(GIVEN ENTRIES)
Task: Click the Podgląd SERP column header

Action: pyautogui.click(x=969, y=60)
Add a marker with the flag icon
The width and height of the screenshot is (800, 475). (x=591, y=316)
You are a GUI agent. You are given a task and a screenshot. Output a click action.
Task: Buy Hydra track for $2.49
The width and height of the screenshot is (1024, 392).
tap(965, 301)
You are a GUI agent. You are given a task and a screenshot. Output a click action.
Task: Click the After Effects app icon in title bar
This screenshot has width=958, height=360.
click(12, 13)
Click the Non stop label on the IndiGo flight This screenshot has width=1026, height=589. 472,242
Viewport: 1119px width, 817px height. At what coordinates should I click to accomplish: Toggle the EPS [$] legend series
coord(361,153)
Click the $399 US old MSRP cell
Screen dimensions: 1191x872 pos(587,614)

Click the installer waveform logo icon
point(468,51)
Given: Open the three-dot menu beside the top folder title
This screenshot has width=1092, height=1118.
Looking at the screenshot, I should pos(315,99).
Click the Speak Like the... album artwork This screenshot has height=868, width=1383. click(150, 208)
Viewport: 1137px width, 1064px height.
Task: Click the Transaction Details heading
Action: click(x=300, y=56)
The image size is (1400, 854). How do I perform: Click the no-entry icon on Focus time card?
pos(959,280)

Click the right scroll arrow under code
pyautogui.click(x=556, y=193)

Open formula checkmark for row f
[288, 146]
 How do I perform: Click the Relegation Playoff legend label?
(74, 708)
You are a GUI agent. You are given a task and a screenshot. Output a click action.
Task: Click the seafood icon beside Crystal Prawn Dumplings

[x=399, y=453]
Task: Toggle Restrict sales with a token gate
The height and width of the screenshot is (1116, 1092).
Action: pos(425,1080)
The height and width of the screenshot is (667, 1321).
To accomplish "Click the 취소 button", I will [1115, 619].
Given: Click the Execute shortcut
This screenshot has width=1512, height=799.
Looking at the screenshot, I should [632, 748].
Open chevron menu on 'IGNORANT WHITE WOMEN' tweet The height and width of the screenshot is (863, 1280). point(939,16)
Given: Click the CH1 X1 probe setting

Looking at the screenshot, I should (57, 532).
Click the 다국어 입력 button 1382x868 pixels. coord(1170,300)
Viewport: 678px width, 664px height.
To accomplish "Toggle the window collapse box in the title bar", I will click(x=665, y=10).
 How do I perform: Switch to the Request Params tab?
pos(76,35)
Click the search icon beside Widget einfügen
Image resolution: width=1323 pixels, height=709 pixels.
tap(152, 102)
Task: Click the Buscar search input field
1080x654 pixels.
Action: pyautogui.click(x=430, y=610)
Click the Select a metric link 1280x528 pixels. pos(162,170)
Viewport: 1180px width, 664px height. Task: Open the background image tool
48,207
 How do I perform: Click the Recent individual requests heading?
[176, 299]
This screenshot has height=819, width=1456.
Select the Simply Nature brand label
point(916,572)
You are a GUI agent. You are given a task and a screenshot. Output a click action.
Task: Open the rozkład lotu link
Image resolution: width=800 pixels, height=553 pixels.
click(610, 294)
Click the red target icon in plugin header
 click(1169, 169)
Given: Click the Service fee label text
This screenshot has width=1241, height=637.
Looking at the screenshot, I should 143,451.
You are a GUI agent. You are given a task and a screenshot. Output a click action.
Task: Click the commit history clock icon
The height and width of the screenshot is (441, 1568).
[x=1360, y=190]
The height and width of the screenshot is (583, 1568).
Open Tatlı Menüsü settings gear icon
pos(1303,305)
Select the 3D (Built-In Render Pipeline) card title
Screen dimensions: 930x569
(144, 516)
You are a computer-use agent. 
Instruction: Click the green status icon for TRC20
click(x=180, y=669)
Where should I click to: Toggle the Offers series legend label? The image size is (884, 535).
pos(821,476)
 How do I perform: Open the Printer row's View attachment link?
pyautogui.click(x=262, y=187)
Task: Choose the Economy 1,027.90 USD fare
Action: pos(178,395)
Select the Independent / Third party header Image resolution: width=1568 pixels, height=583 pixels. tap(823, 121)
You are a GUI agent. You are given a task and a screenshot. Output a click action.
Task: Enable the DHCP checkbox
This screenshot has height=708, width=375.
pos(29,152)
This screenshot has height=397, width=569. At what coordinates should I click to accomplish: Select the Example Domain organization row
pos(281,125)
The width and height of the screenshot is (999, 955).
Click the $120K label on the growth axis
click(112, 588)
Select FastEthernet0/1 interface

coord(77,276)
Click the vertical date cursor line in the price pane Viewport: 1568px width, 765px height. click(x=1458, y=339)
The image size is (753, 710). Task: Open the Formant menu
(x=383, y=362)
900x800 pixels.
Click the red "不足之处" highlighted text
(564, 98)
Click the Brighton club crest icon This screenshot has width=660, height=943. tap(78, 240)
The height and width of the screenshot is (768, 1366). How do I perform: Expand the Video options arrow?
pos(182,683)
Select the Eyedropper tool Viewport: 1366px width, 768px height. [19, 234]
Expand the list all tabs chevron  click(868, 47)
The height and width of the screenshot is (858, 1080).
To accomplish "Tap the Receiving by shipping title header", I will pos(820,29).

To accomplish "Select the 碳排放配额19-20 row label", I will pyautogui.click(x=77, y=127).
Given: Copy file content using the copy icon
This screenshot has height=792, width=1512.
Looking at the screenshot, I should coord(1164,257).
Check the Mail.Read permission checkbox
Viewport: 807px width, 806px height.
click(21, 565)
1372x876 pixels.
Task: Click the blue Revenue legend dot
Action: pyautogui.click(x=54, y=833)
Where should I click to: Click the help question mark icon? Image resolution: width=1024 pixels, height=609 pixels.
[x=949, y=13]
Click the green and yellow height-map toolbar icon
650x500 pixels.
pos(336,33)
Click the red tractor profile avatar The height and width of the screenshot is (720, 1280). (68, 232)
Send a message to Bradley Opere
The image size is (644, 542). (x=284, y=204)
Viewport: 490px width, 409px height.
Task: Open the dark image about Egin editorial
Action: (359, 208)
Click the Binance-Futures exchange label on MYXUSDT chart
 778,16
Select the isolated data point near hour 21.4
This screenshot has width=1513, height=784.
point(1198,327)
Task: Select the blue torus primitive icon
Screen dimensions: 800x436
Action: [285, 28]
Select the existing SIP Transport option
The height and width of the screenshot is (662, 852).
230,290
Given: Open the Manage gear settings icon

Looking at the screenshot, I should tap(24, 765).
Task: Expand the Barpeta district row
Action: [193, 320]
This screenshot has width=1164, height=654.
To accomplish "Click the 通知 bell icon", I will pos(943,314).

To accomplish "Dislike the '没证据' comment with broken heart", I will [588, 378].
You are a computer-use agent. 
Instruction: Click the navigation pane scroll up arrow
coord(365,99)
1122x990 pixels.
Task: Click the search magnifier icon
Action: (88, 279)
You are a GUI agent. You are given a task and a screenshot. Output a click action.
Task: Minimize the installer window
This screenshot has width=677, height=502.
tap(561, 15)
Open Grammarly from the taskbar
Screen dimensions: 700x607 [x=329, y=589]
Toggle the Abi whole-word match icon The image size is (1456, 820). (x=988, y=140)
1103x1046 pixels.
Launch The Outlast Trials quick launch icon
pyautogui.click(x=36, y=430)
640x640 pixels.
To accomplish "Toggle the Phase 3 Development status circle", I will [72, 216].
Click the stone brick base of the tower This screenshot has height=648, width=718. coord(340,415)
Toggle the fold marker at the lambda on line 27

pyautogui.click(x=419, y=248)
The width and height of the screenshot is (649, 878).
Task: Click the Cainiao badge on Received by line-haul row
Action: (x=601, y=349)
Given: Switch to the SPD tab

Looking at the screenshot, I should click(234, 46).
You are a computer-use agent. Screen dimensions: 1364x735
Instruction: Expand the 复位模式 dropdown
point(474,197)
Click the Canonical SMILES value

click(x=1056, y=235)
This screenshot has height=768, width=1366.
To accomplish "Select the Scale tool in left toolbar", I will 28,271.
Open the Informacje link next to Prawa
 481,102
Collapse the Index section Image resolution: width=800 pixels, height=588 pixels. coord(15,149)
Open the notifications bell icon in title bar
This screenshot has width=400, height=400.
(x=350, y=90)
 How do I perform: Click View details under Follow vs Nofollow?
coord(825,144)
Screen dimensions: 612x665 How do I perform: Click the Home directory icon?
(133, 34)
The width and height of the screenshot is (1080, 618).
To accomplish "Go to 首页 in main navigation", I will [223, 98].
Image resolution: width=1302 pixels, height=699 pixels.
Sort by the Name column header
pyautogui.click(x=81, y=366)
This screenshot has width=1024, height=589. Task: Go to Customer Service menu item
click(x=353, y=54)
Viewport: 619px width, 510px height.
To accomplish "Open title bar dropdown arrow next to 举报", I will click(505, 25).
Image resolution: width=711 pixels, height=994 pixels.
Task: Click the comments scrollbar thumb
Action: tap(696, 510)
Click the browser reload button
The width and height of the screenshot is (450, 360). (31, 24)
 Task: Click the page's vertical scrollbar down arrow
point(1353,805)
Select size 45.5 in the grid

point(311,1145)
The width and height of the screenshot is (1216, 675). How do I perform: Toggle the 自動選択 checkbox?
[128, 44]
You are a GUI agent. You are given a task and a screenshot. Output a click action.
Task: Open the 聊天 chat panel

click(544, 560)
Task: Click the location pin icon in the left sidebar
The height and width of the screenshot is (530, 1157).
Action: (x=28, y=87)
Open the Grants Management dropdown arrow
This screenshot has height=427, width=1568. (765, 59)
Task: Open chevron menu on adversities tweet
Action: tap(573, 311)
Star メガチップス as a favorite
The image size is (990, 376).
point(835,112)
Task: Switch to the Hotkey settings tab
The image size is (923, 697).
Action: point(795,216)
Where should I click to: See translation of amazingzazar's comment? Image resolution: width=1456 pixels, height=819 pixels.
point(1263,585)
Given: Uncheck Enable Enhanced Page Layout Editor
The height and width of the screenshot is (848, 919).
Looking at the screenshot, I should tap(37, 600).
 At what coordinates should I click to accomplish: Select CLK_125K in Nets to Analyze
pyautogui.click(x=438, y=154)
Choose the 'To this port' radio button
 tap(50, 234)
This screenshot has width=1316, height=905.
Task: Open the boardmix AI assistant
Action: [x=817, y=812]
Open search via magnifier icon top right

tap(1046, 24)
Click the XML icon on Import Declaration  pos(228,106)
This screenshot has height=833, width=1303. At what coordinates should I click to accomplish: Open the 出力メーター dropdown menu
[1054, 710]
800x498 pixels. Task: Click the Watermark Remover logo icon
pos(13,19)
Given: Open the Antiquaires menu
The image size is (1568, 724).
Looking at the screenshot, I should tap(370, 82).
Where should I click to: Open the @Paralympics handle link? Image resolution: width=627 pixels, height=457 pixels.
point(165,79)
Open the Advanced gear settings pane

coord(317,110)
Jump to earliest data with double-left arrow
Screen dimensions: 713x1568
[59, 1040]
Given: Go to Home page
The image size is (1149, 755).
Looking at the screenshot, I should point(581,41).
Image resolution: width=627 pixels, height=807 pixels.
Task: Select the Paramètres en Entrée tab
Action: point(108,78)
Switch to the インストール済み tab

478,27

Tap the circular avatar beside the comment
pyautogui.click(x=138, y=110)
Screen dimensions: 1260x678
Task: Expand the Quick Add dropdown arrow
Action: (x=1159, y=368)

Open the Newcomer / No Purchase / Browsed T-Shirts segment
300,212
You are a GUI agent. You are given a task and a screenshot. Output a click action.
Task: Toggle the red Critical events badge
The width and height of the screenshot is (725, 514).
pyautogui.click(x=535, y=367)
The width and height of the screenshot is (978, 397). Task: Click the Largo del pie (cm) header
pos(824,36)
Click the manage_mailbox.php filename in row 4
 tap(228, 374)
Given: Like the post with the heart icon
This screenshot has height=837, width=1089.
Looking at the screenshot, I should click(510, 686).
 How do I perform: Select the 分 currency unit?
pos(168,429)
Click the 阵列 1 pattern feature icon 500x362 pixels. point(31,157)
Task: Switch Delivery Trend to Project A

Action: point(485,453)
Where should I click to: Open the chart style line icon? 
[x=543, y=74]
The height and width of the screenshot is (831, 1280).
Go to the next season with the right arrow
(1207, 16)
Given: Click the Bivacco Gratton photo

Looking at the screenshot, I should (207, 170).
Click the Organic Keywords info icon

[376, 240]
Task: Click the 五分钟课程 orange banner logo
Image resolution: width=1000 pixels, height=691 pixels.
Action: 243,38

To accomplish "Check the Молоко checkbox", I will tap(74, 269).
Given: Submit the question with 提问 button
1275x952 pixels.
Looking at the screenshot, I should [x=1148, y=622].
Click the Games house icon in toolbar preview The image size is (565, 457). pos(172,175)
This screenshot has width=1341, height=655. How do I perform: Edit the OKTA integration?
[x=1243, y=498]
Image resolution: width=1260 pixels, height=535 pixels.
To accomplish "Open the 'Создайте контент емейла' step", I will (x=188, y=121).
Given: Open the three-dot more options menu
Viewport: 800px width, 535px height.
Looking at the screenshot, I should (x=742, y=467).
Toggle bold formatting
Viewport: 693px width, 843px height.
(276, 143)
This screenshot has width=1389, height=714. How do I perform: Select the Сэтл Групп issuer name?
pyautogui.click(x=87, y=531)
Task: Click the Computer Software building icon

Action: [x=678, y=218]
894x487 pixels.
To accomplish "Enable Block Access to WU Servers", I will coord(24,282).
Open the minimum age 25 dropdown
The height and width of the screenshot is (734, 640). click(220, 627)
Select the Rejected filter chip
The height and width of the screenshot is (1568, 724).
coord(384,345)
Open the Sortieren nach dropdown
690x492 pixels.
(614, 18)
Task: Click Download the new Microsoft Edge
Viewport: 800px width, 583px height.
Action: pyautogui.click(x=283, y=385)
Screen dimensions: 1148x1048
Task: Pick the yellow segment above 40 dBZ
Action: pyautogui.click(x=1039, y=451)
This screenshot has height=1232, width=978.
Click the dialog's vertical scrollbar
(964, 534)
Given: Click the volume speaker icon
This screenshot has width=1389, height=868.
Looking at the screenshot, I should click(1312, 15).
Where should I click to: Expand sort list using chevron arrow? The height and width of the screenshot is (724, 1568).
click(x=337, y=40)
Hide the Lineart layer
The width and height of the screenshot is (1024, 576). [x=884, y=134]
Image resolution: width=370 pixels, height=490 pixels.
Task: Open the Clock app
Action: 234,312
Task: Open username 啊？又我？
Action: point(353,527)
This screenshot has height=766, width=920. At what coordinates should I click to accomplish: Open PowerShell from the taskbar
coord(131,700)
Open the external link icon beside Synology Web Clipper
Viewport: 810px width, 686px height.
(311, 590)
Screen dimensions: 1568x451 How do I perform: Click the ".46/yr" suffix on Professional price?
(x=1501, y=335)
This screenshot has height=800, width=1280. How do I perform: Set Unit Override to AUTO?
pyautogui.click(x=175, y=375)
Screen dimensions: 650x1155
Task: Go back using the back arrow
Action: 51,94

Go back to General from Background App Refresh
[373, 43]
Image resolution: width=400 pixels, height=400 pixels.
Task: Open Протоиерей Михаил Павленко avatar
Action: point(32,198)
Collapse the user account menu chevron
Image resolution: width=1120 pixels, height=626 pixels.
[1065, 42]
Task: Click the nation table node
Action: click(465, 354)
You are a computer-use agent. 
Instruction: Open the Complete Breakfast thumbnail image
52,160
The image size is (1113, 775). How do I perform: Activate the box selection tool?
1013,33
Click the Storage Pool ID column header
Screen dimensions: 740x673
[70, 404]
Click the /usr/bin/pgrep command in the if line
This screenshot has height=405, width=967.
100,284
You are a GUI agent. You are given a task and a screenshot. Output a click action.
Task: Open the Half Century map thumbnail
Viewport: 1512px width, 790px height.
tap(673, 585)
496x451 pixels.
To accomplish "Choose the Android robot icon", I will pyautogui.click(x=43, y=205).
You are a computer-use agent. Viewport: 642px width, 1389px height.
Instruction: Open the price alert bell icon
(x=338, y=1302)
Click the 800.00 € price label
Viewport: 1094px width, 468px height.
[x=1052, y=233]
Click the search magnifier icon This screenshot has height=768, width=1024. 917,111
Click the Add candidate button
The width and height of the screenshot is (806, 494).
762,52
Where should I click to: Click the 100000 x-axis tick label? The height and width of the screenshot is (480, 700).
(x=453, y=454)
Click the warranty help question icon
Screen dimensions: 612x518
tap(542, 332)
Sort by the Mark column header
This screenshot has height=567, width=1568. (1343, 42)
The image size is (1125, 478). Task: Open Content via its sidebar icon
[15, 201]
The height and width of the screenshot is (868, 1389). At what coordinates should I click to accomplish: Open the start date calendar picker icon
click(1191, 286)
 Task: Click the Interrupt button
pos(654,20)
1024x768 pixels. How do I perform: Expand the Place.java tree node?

(EXERCISE INSTRUCTIONS) Every line that contains the string "window" should be copied from the records.

(SOLUTION TO THIS EXERCISE)
To accomplish "Toggle the window collapse box in the title bar", I will click(x=665, y=10).
Task: Minimize the installer window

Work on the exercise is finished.